---
name: create-integration
description: "Use when creating a new Elastic integration package, scaffolding data streams, answering package layout or structure questions, or running the end-to-end integration build workflow. Covers package topology, scaffold commands, post-scaffold edits, and full orchestration of CEL/pipeline/test subagents."
license: Apache-2.0
metadata:
  author: elastic
  version: "1.0"
---

# create-integration

## When to use

Use this skill when tasks include:
- creating a new integration package from scratch
- scaffolding data streams and applying post-scaffold edits
- understanding package topology, file placement, and manifest patterns
- running the end-to-end build workflow (scaffold → data collection setup → pipeline → system tests → review)
- questions about package structure, layout, or `manifest.yml` shape

## IMPORTANT: Loading references

This skill has four reference files. Load the appropriate one(s) based on your task:

**When creating a full integration (end-to-end):**
→ **MUST read `references/create-workflow.md` fully before starting.** This contains the complete orchestration workflow, all phases, subagent delegation instructions, and guardrails.
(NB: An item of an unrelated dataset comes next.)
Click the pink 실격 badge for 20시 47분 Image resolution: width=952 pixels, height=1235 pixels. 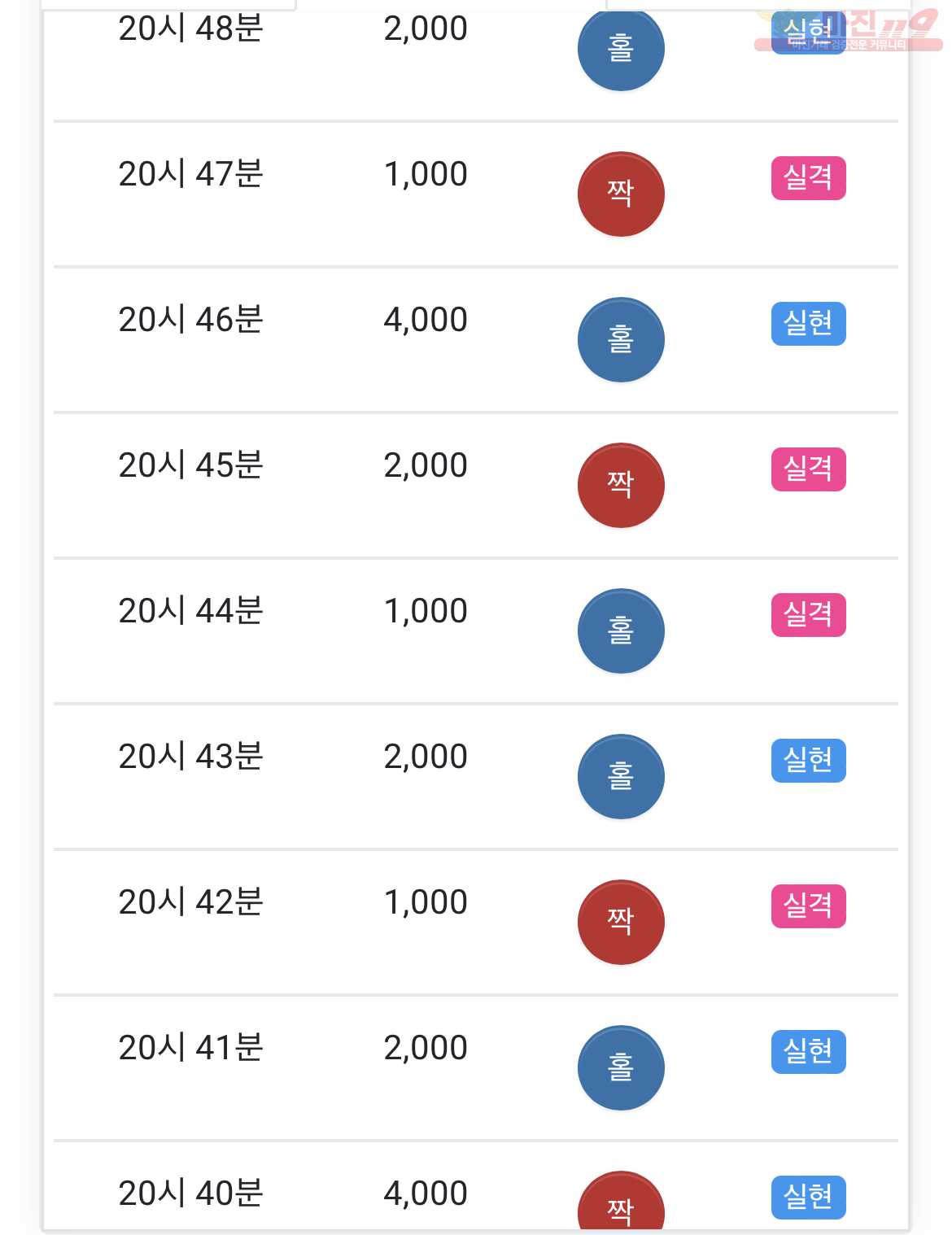click(x=809, y=178)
**When adding data streams to an existing package:**
→ **MUST read `references/add-datastream-workflow.md` fully before starting.** This covers verifying the package, scaffolding streams, and the CEL → pipeline → system-test sequence.

**When scaffolding a package or data stream, or applying post-scaffold edits:**
→ Read `references/scaffold-commands.md` for the scaffold commands, post-scaffold checklist, and common pitfalls.

**When reviewing or understanding package topology and file layout:**
→ Read `references/package-layout.md` for canonical trees, manifest patterns, and review checklists for both integration and input packages.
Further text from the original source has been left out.